T-shirt noir et forte stature, Rafik Anbri répond avec un aplomb désarmant aux questions de la juge. Ce qui donne lieu à des échanges assez savoureux.

-"Vous n'aviez aucun diplôme, aucun droit d'exercer la médecine".

-"J'ai fait des études en Argentine"

-"Oui, mais vous n'avez rien validé. Et si je vous disais que je ne suis pas magistrate ?"

Le prévenu n'est est pas à son coup d'essai. Pendant l'audience, il est présenté comme un professionnel du faux. Faux maître nageur sauveteur, faux entraîneur national de natation et faux médecin urgentiste.

En état de récidive légale, il est incarcéré depuis octobre 2021.

Quatre hôpitaux ont eu à subir les agissements de ce caméléon

Vitré en Bretagne, Decazeville dans l'Aveyron et Brive pour des durées relativement courtes. C'est à Tulle qu'il a sévi le plus longtemps, près d'un an. 

Il n'était heureusement pas haut placé dans la hiérarchie des urgences. Il ne travaillait pas en autonomie et s'était spécialisé dans la "bobologie". Sa capacité de nuisance a donc été plus réduite que s'il avait manifesté l'envie soudaine d'opérer à cœur ouvert.

Il était soumis à un médecin senior qui contrôlait ses actes. La pratique aidant, il a fait illusion. Mais nous sommes tout de même très perplexes devant les risques qu'il aurait pu faire courir à la patientèle.

Maître Dominique Val, avocate de l'hôpital de Tulle. 

Comment a-t-il fait pour échapper aux filtres de l'embauche et aux contrôles ?

L'enquête le décrit comme affable, courtois, disponible mais léger professionnellement. 

Rafik Anbri ne se révèle pas seulement menteur pendant ce procès, mais également comme faussaire accompli. Armé de son ordinateur et du traitement de texte, il a produit nombre de fausses pièces d'identité d'une qualité suffisante pour nourrir l'illusion.

Des talents qui lui ont permis de se glisser dans les failles du recrutement de l'hôpital. Pour ce type de médecin, il n'y a en effet pas d’inscription préalable au conseil de l’ordre puisqu'ils sont soumis à l'autorité d'autres médecins. 

Il suffit de déposer un CV en ligne pour pouvoir être recontacté et même recruté sans forcément d'entretien téléphonique ni même d'entretien en présence physique, ce qui est totalement aberrant !

Maître Sofien Dridi, avocat de la défense.

 

Le défenseur a d'ailleurs essayer de recentrer les débats autour de cette carence manifeste du système de recrutement pour dédouaner son client. 

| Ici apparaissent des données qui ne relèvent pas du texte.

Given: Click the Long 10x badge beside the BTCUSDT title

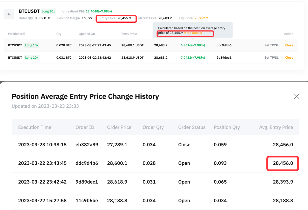Looking at the screenshot, I should click(x=48, y=11).
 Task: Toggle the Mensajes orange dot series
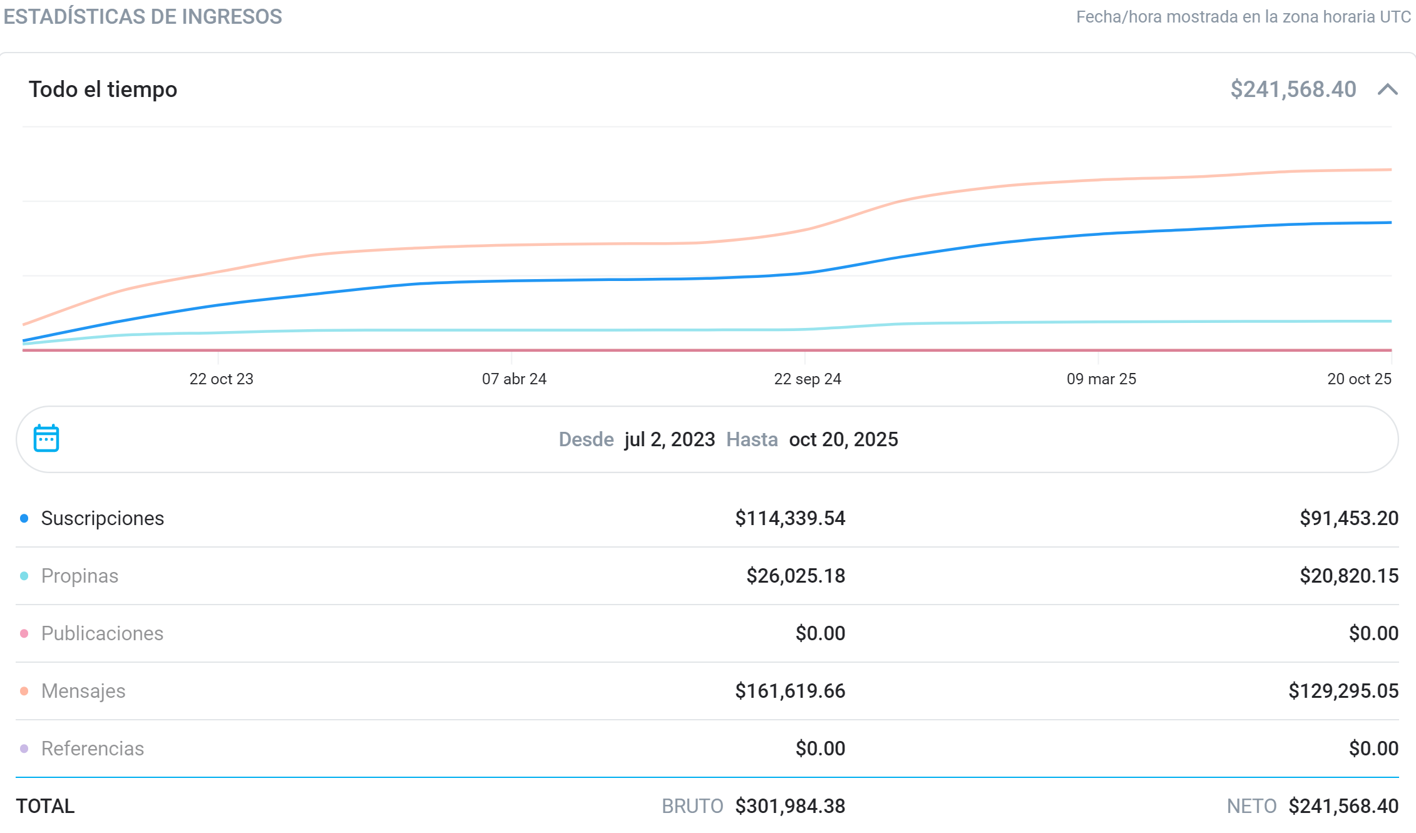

Impressionnante liste de victimes

La liste des victimes, ou de leurs représentants légaux est impressionnante. On y trouve pèle-mêle les quatre hôpitaux précédemment cités mais aussi les mairies de Gennevilliers, de Sèvres ou de Colombes en banlieue parisienne mais aussi la CPAM de l'Yonne, le conseil de l'ordre national des médecins, les thermes d'Aulus-les-bains dans les Pyrénées. 

La propre famille du prévenu a visiblement elle aussi été bernée sur ses activités professionnelles. 

Pour moi, c'est un véritable menteur pathologique. Il y a une certaine frustration de ce personnage à avoir raté tout ce qu'il a entrepris. Il n'a eu aucun diplôme. Il a échoué de manière constante et il s'est dit : "si je n'ai pas de diplômes, tant pis, je vais les créer moi-même."

Maître Louise Arnal, avocate de l'Ordre des Médecins.

Une avocate qui n'hésite pas à faire le parallèle avec l'affaire Jean-Claude Romand, cet homme qui s'était fait passer pour un médecin de l'OMS pendant des dizaines d'années. Sur le point d'être découvert, il avait finit par assassiner une partie de sa famille. La dangerosité n'est pas ici du même niveau, mais l'exercice illégal de la médecine porte tout de même une énorme part de risque. 

Inculpé de faux, usage de faux et exercice illégal de la médecine en état de récidive légale, Rafik Anbri écope de 4 ans de prison dont un avec sursis. 5 ans dont un ferme avaient été requis par le procureur.

Une peine plutôt sévère même s'il risquait jusqu'à 10 ans. Une sévérité vraisemblablement liée à son comportement durant l'audience, à son aplomb et surtout à son manque de contrition. 

L'avocat de la défense dispose de 10 jours pour faire appel.